👁️ matabhayangkara.com ( matbar.com ) _ Talaud.
Sebagai wujud nyata kehadiran pemerintah ditengah denyut nadi kebutuhan dan penderitaan rakyat, Dinas Ketahanan Pangan dan Pertanian (DKPP) Kabupaten Kepulauan Talaud, kembali menorehkan langkah kepedulian sosial melalui penyaluran bantuan beras kemasan 10 kilogram kepada 35 Kepala Keluarga (KK) penerima manfaat di Kecamatan Beo, Rabu, ( 28/01/26 ).

Kegiatan penyaluran bantuan yang difasilitasi dan disaksikan oleh Camat Beo, yang diwakili oleh KASI Pemerintahan yang bertindak selaku Plh. Camat Beo, Origenes Puansalaing, S.Sos, dilaksanakan dengan penuh tanggung jawab dan kehati-hatian agar tidak salah sasaran, serta mendapat pendampingan langsung oleh tiga orang Staf Khusus (STAFSUS) Bupati Kepulauan Talaud, yang handal dan cakap dibidang masing – masing : Arthur Bawenti, S.Th dan Ir. Meniks Udang serta Drs.
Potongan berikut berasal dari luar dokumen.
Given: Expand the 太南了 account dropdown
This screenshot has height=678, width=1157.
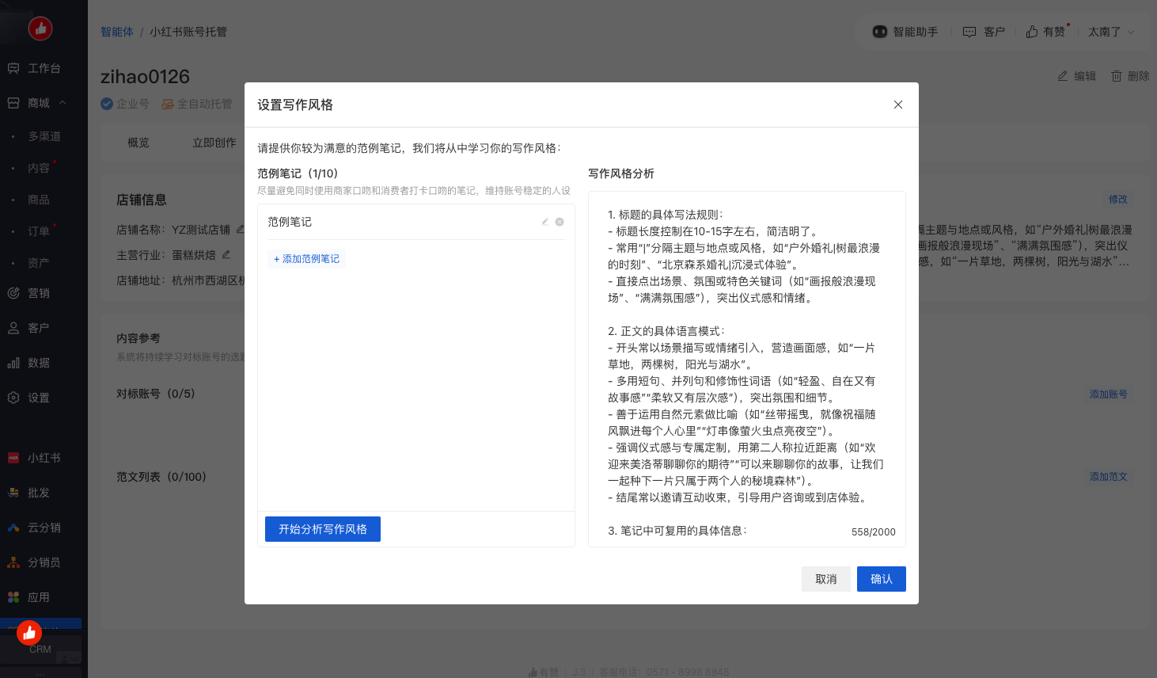Looking at the screenshot, I should click(1110, 32).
Adolf R. Awaeh, MH, sebagai simbol pengawalan kebijakan pimpinan daerah agar tepat sasaran dan tidak menyimpang dari tujuan kemanusiaan.
KABID Ketersediaan dan Distribusi Pangan DKPP Talaud, Fatmawati Mengga, SP, menjelaskan bahwa penyaluran bantuan ini menjadi potret kecil dari komitmen besar Pemerintahan ” Welly – Anisya “, dalam menjaga ketahanan pangan masyarakat, khususnya bagi keluarga yang masuk kategori rentan dan membutuhkan uluran tangan negara lewat Pemerintah Kabupaten Kepulauan Talaud.
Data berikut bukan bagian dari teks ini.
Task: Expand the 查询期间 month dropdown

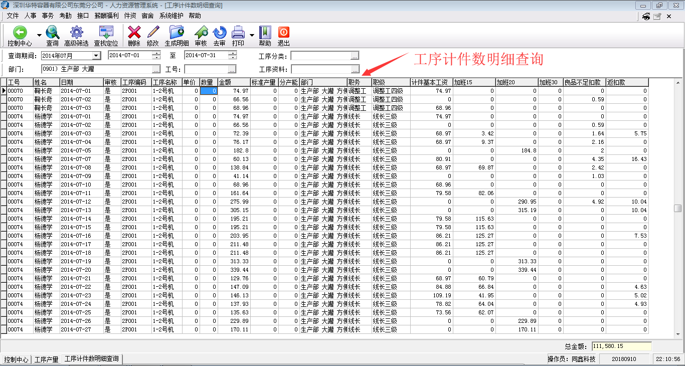Action: coord(96,56)
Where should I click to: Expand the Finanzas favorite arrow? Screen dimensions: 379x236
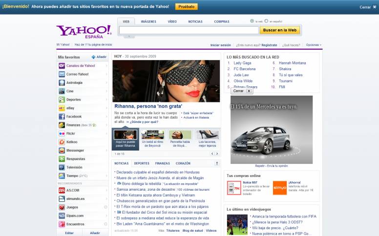[106, 125]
” penyaluran bantuan beras merupakan wujud nyata dan kepedulian pemerintah sekalipun ditengah – tengah situasi dan kondisi pemangkasan anggaran oleh pemerintah pusat, namun, pemerintah tetap berupaya semaksimal mungkin dalam merespon berbagai keluhan dan jeritan masyarakat akan kebutuhan pokok khususnya beras bagi warga yang rentan serta membutuhkan. ” ulas Fatma.
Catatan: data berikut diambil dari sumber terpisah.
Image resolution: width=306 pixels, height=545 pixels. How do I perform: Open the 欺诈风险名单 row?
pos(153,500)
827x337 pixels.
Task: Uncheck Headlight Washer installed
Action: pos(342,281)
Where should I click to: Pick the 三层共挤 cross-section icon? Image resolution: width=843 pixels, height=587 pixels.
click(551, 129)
Hal senada juga diuntaikan dalam sebuah argumen harapan oleh salah seorang STAFSUS Bupati Talaud, Arthur Bawenti, S.Th.
” memang diakui bahwa bantuan yang diberikan ini tidak seberapa nilainya jika dinominalkan. Tapi, yang perlu kita syukuri bersama adalah, sekalipun ditengah – tengah situasi anggaran daerah yang mengalami pemangkasan oleh pemerintah pusat, pemerintah daerah, yakni pemerintahan Welly – Anisya ini, dengan mengerahkan seluruh kemampuan dan tenaga serta ketersediaan yang ada, selalu berusaha untuk mencukupi kebutuhan masyarakat akan beras. kata sosok STAFSUS Bupati yang berlatar belakang Thelogia.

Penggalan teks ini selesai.